Per scoprirlo decine di investigatori sono al lavoro. Il loro compito è quello di setacciare l’esistenza un divo di cui si sapeva tutto senza sapere niente. Le minacce di morte di confondevano tra le lettere dei suoi ammiratori adoranti. Fanatici, associazioni in difesa dei minori, criminali comuni, ricattatori, sanguisughe. La descrizione della sua vita è morbosamente dettagliata, eppure incompleta. Ed è in quegli angoli bui che si annida il mistero della sua morte.

Per i suoi fan era un profeta, una divinità. Un essere superiore. Era la Bellezza. Per i suoi nemici - per quanto tutte le accuse nei suoi confronti siano cadute - era un pedofilo, un maniaco androgino e misantropo travestito da Peter Pan. Per il suo entourage una vacca sacra con le mammelle d’oro sempre gonfie. Sicuramente era un doppio.

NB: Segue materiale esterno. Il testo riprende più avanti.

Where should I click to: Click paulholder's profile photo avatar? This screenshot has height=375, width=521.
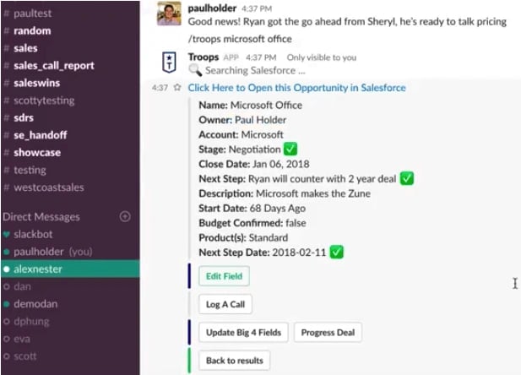point(171,14)
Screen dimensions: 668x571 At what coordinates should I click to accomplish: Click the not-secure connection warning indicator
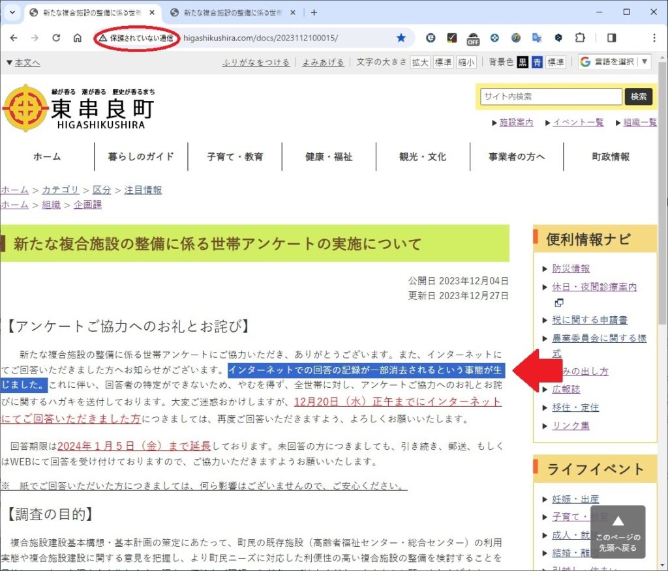[136, 38]
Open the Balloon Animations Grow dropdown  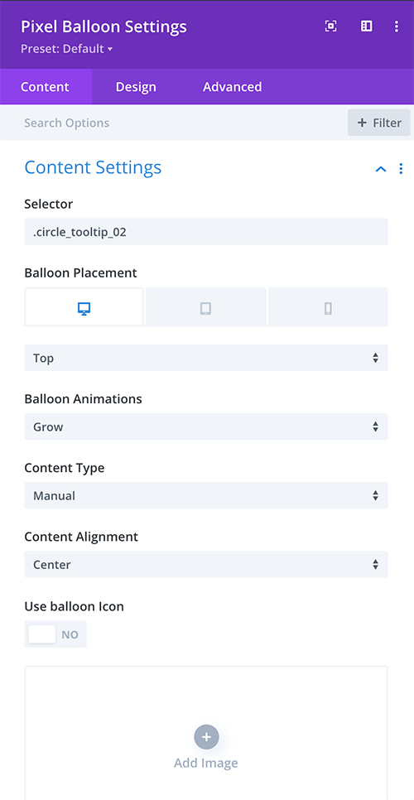pyautogui.click(x=206, y=427)
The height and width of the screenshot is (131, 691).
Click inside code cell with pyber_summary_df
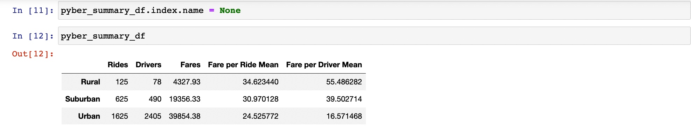[374, 36]
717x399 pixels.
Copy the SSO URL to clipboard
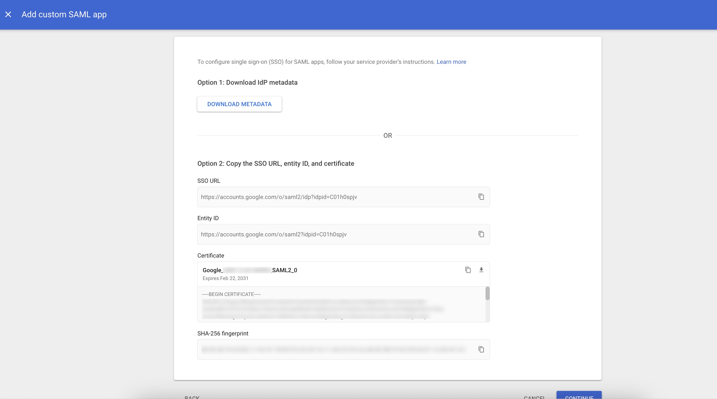481,197

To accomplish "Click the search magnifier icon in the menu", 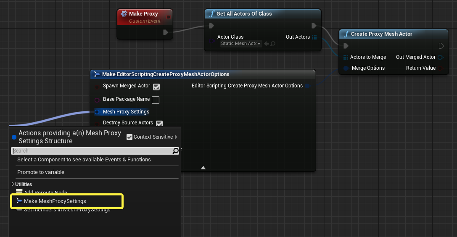I will coord(175,151).
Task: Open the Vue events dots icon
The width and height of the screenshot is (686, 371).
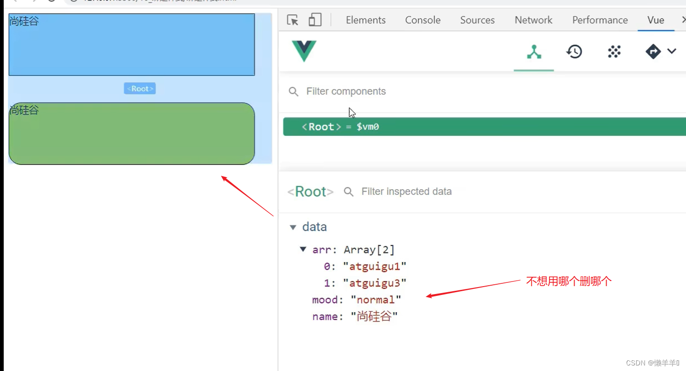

Dottor Jackson e Mister Hyde. Angelico e immortale sul palcoscenico, oscuro come il ritratto di Dorian Gray tra le mura della villa di Bel Air. Una tela in attesa di una lama che lo facesse precipitare dal paradiso dell’immortalità. Brian Oxman, l’avvocato di famiglia, aveva infaustamente preconizzato: «Temo che Michael faccia la fine di Anne Nicole Smith». Non si sbagliava.

Il processo, rinviato all’inizio di settembre, ripartirà dai documenti presentati dal coroner. Sul tavolo per le autopsie il corpo di Michael Jackson era magro e scavato. Una parte del cranio era coperto da una parrucca, mentre la vitiligine, certificata, lo stava progressivamente sbiancando.

Una malattia dunque. Non una forma di razzismo rovesciato. Solo il trucco gli consentiva di consegnare alla pelle un colore uniforme. Pochissime persone ne erano a conoscenza.

I Lloyds di Londra - presso cui si era assicurata la società organizzatrice dei cinquanta concerti previsti da luglio - si sono rifiutati di pagare il premio da 17,5 milioni di dollari previsto per coprire le perdite, sostenendo che Jackson e i suoi rappresentanti legali avevano mentito sulle condizioni di salute del cantante.

Avevano garantito che MJ non aveva più visto un dottore dal 2005, se non per piccoli interventi di chirurgia estetica. E che soprattutto non assumeva farmaci. Lo manipolavano o si faceva manipolare?

La difesa di Murray ha chiamato a testimoniare diversi dentisti che dicono di avere iniettato a Jacko il Propofol, prodotto ad uso esclusivamente ospedaliero. Uno di loro sostiene di essere stato costretto a iniettare una dose al piccolo Blanket, il figlio di sei anni. Dunque Michael era fuori controllo. E resistergli era difficile.

Il suo medico personale ha ottenuto che in tribunale vengano prodotti i file, custoditi dalla Sony, delle prove dei concerti. Filmati preziosissimi che dimostrerebbero l’instabilità del suo stato fisico. «Non l’ho ucciso io. Stava morendo».

E per molta gente - da suo padre Joe alle molte aziende pronte a sfruttare il marchio - MJ valeva più sotto terra che da vivo. In fondo bastava un soffio per uccidere il mito, un piccola spinta innocente.